Dataset records.
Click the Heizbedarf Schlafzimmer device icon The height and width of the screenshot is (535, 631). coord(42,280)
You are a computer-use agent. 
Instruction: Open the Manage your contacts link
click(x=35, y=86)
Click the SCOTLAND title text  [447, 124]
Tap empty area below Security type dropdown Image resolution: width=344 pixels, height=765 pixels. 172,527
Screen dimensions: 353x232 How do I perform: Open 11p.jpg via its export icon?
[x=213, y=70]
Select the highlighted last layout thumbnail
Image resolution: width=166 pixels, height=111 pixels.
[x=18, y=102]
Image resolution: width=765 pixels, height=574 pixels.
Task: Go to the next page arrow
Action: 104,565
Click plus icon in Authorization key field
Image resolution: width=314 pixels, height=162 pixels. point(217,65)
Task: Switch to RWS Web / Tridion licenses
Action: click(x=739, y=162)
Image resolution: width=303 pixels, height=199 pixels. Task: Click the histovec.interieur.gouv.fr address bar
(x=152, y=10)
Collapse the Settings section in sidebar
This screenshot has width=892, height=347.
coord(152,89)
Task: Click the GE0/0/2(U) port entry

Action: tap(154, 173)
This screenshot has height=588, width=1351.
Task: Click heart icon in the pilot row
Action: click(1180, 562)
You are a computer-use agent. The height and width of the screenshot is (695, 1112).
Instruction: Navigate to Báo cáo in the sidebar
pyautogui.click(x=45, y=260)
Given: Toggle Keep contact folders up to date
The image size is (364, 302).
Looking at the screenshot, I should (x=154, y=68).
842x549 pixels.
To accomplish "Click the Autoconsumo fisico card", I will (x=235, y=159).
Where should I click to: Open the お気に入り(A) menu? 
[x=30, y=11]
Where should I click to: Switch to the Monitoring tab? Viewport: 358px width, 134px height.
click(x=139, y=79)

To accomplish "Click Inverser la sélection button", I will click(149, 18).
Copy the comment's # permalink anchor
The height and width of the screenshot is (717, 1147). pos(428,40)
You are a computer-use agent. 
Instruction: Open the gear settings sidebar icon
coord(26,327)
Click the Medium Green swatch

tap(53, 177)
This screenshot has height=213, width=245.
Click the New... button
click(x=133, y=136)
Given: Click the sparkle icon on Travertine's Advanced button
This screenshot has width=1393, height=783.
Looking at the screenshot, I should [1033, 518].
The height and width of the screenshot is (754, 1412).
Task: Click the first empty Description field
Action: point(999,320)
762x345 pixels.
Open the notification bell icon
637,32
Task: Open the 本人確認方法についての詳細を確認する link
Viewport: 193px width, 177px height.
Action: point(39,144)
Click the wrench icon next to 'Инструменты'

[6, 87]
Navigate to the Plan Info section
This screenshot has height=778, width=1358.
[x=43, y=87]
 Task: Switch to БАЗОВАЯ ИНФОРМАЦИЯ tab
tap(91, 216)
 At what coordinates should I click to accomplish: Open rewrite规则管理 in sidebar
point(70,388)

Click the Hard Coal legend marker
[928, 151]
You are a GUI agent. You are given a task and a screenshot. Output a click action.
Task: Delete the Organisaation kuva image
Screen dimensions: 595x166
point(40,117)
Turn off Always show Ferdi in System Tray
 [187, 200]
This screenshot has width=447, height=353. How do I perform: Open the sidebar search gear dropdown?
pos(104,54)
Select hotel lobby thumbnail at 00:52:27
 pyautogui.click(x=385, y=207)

Task brief.
Which lines in the records above contain the word "accomplish" with matching case? Show each of those lines in full.

Response for this exercise.
To accomplish "Click the Autoconsumo fisico card", I will (x=235, y=159).
To accomplish "Click Inverser la sélection button", I will click(149, 18).
 At what coordinates should I click to accomplish: Open rewrite规则管理 in sidebar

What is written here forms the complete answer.